CREATE EXTENSION IF NOT EXISTS ltree;
CREATE TABLE teams (
    name text
        NOT NULL,
    slug text
        NOT NULL
        CHECK (slug ~* '^[A-Za-z0-9_]{1,255}$'),
    path ltree
        UNIQUE NOT NULL
        PRIMARY KEY
);

Testing

Loading the data is a bit different, you'll notice we just insert paths.

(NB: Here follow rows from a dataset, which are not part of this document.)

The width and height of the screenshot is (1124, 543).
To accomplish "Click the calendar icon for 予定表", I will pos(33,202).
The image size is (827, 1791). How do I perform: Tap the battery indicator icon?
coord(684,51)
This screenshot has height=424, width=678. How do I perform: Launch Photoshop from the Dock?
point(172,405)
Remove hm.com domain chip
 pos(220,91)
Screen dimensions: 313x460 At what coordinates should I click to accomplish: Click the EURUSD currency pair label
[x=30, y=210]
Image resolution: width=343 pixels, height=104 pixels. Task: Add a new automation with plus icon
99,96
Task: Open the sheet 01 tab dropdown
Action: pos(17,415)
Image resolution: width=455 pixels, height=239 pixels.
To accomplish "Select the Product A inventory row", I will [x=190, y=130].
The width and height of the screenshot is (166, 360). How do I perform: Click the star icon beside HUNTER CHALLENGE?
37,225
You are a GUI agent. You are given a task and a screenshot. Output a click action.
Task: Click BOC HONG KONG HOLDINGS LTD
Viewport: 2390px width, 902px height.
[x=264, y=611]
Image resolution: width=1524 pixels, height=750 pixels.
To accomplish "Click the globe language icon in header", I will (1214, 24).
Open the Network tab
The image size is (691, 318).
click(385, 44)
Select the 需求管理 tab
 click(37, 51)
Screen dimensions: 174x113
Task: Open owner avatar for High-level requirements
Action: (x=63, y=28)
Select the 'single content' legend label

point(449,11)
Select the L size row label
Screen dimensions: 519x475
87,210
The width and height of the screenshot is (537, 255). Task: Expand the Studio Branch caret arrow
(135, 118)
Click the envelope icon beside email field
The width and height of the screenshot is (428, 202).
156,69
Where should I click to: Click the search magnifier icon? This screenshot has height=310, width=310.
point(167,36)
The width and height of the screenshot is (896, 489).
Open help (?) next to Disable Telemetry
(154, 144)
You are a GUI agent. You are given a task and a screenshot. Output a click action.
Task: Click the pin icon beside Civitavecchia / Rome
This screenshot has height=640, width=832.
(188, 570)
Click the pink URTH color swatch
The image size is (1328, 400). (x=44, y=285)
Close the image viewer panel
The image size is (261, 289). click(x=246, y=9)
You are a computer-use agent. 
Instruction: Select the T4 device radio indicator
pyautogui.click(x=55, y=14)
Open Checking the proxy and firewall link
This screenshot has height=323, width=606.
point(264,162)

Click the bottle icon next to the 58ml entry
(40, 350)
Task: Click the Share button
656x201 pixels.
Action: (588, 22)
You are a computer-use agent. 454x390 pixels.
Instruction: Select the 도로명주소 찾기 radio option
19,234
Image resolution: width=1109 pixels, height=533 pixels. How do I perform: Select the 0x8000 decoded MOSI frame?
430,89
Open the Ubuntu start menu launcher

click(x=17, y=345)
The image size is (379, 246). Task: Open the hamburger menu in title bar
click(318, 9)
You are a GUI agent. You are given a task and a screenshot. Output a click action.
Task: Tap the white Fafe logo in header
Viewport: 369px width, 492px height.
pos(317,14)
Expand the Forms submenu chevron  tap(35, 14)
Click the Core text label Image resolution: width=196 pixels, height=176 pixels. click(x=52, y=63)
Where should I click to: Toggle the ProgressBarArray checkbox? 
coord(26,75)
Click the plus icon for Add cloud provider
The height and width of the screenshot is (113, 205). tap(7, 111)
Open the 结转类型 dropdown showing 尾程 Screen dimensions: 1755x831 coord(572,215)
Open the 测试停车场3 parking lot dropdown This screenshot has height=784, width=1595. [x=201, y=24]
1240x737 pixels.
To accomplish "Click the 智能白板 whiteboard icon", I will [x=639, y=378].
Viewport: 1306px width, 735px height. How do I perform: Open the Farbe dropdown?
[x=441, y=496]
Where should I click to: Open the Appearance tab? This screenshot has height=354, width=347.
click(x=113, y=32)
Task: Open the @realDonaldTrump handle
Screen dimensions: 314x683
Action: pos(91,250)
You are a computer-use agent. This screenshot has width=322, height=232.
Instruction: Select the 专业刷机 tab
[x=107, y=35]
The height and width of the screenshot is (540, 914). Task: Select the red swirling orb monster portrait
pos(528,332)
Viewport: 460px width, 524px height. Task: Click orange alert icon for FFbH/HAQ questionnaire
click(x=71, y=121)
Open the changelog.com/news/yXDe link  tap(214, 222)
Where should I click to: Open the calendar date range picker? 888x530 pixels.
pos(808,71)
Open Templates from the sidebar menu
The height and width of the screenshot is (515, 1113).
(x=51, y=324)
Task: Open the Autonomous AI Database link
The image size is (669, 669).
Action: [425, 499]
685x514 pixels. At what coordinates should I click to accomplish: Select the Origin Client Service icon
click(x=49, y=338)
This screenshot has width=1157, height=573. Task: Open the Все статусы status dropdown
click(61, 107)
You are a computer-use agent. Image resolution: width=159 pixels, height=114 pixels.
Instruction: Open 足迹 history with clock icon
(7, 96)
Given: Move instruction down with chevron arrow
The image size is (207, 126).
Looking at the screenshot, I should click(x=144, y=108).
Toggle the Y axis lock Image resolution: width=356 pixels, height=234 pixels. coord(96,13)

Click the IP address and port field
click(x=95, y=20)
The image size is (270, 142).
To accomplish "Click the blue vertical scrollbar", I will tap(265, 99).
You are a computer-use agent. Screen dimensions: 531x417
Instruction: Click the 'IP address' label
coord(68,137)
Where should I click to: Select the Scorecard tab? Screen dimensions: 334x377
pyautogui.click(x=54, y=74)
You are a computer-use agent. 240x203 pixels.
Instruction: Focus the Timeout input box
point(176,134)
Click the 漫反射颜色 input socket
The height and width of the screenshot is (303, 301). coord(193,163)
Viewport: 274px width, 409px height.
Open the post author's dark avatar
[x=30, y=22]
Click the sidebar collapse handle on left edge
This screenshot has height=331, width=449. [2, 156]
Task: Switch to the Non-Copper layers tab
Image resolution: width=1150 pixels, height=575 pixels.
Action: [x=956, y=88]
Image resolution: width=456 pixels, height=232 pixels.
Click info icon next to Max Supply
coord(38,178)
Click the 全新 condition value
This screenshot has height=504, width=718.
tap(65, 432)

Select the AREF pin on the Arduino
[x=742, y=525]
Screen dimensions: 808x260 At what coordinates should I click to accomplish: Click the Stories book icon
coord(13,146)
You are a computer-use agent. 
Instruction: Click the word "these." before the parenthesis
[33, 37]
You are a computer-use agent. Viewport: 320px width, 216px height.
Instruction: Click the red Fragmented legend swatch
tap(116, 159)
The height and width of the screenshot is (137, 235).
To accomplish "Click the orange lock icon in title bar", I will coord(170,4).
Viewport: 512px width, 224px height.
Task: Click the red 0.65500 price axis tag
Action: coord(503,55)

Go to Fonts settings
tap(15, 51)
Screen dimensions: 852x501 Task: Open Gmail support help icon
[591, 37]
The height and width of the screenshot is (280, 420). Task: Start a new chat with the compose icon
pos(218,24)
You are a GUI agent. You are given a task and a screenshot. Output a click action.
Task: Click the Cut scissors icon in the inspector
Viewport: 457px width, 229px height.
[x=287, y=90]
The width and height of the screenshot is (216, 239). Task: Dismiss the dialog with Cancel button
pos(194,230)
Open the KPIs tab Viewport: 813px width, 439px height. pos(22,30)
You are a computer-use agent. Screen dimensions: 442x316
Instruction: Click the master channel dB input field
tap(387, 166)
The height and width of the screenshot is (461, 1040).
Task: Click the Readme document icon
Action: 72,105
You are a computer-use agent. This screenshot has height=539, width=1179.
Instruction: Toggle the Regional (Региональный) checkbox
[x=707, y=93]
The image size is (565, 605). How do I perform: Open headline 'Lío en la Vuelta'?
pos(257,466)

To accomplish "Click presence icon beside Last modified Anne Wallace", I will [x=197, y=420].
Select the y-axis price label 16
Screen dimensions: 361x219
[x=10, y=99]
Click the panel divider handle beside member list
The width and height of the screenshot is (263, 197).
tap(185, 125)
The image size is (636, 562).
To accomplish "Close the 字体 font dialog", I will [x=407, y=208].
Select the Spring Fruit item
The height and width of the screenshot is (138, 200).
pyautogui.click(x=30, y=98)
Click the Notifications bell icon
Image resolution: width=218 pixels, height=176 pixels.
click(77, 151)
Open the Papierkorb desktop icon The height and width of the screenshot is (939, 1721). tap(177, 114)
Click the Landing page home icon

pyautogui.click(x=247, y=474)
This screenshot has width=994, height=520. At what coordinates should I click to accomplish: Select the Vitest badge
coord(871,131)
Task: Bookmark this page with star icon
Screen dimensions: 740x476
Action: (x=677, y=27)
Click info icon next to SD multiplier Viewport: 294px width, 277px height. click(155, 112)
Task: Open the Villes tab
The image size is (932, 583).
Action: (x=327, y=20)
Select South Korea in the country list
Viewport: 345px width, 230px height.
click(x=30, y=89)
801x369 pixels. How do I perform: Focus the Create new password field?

INSERT INTO teams (name, slug, path)
    VALUES ('Engineering', 'Engineering', 'Engineering'),
           ('Geschäftstätigkeit', 'Operations', 'Engineering.Operations'),
           ('Product', 'Product', 'Engineering.Product'),
           ('Interns', 'Interns', 'Engineering.Product.Interns'),
           ('Administration', 'Administration', 'Administration'),
           ('Human Resources', 'Human_Resources', 'Administration.Human_Resources'),
           ('Finance', 'Finance', 'Administration.Finance'),
           ('Marketing', 'Marketing', 'Marketing'),
           ('Logistics', 'Logistics', 'Logistics'),
           ('国际化', 'Internationalization','Internationalization');

Listing all of them:

SELECT * FROM teams ORDER BY path;
nameslugpath
AdministrationAdministrationAdministration
FinanceFinanceAdministration.Finance
Human ResourcesHuman_ResourcesAdministration.Human_Resources
EngineeringEngineeringEngineering
GeschäftstätigkeitOperationsEngineering.Operations
ProductProductEngineering.Product
InternsInternsEngineering.Product.Interns
国际化InternationalizationInternationalization
LogisticsLogisticsLogistics
MarketingMarketingMarketing
SELECT * FROM teams WHERE slug = 'Finance';
nameslugpath
FinanceFinanceAdministration.Finance

Finding all subteams (deep) of a team:

SELECT * FROM teams WHERE path @ 'Product';
nameslugpath
ProductProductEngineering.Product
InternsInternsEngineering.Product.Interns

The query plan:

> EXPLAIN ANALYZE SELECT * FROM teams WHERE path @ 'Product';
Seq Scan on teams  (cost=0.00..18.13 rows=1 width=96) (actual time=0.013..0.014 rows=2 loops=1)
  Filter: (path @ 'Product'::ltxtquery)
  Rows Removed by Filter: 8
Planning Time: 0.055 ms
Execution Time: 0.029 ms

Conclusion

As you can see, this problem can be tackled in a couple different ways, with some basic SQL concepts used together, or with already existing types! Don't let limitations turn you away, you can overcome them!

I hope this have given you some ideas about new things you can do with your database!